If we are successful raising additional capital through the issuance of additional equity, our investors interests will
be diluted.
There
are substantial doubts about our ability to continue as a going concern and if we are unable to continue our business, our shares
may have little or no value.
Our
ability to become a profitable operating company is dependent upon our ability to generate revenues and/or obtain financing adequate
to implement our business plan. Achieving a level of revenues adequate to support our cost structure has raised doubts about our
ability to continue as a going concern. We plan to attempt to raise additional equity capital by issuing shares and, if necessary
through one or more private placement or public offerings, and via the securities purchase agreement/equity line financing. However,
the doubts raised relating to our ability to continue as a going concern may make our shares an unattractive investment for potential
investors. These factors, among others, may make it difficult to raise any additional capital.
Failure
to effectively manage our growth could place additional strains on our managerial, operational and financial resources and could
adversely affect our business and prospective operating results.
Our
anticipated growth is expected to continue to place a strain on our managerial, operational and financial resources. Further,
as we expand our user and advertiser base, we will be required to manage multiple relationships. Any further growth by us, or
an increase in the number of our strategic relationships will increase this strain on our managerial, operational and financial
resources. This strain may inhibit our ability to achieve the rapid execution necessary to implement our business plan, and could
have a material adverse effect upon our financial condition, business prospects and prospective operations and the value of an
investment in our company.
We
may fail to raise sufficient capital.
To
the extent that we fail to obtain sufficient operating capital, we may be unable to deal with presently unforeseen contingencies
in the future or be able to fund our operations. In addition, we may have more difficulty or find it impossible, to raise third
party financing from investors or financial institutions.
Our
reserves may be insufficient.
We
intend to establish a reserve fund, as determined in the Boards discretion, for normal working capital contingencies.
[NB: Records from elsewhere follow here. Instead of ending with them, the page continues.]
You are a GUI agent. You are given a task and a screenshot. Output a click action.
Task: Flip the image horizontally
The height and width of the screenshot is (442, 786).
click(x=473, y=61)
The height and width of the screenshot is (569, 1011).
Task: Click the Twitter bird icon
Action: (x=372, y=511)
However,
we have been unable to do so. If the reserves are not available to the Company, it may be necessary to attempt to raise additional
capital or financing. In the event that such capital or financing is not available on favorable terms, we may be forced to raise
additional capital on unfavorable terms. In fact, we have been forced to issue several convertible notes at substantial discounts
and interest rates in order to raise the requisite capital for operations.